EU grand coalition collapses as EPP pivots to hard right
The traditional centre-left and centre-right governing alliance has fractured, with the European People’s Party now routinely relying on hard-right lawmakers to pass legislation, reshaping the EU's business and regulatory outlook.
Ursula von der Leyen secured a second mandate as European Commission president with 401 votes, but the secret ballot exposed a fundamental shift in EU power dynamics. Her confirmation relied not on the traditional pro-European mainstream, but on the backing of hard-right and extreme-right groups. These included Georgia Meloni’s European Conservatives and Reformists, Marine Le Pen and Jordan Bardella’s Patriots for Europe, and the Alternative for Germany’s Europe of Sovereign Nations.
On paper, the pro-EU bloc remains formidable. The European People’s Party, Socialists & Democrats, Renew Europe, and the Greens hold well over 450 of the 720 seats in the new parliament. However, the 401-vote tally for von der Leyen revealed that this formal majority is already fraying. It also proved that the European People’s Party is willing to look right whenever the centre-left becomes politically inconvenient.

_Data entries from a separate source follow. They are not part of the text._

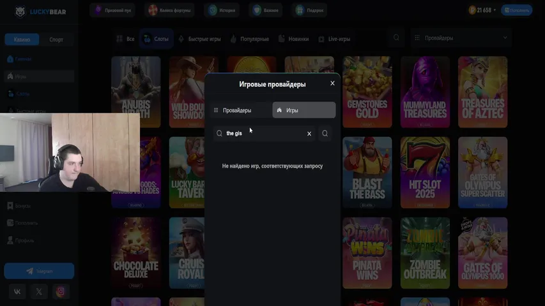This screenshot has width=545, height=306.
Task: Close the Игровые провайдеры dialog
Action: 332,84
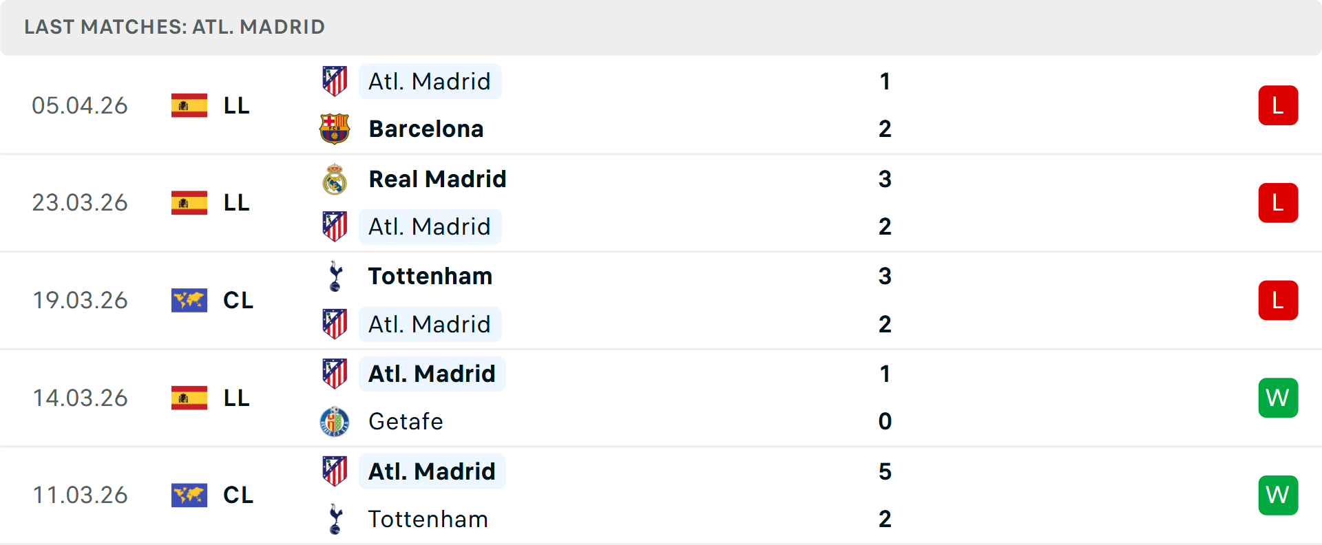Toggle the W result for the 11.03.26 match
Image resolution: width=1322 pixels, height=545 pixels.
click(1278, 495)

For European businesses and investors, this political realignment signals a decisive shift in the continent's regulatory trajectory. The EPP has effectively abandoned the grand coalition model that defined EU governance for most of the bloc's history. It now opts for an alternative majority of convenience whenever legislative numbers are tight.
This pivot carries immediate consequences for corporate planning and market regulation. Even before the elections, the EPP began distancing itself from the European Green Deal. It simultaneously adopted increasingly hard-right language on environmental protection, altering the outlook for industries bracing for strict climate transition rules.
The pattern has only accelerated since the parliament convened. On issues ranging from Venezuela to the Return Regulation, the EPP has normalised its dependence on right-wing forces. For the European economy, this means the traditional centre-left counterweight on social and economic policy has been effectively neutralised.
The era of Christian Democrats and Socialists governing together is over. When their majority disappeared in 2019, they brought in the liberals, and in 2024, the Greens informally joined. Now, with the EPP routinely turning right to secure its agenda, Europe's legislative future will be shaped by a far more volatile political consensus.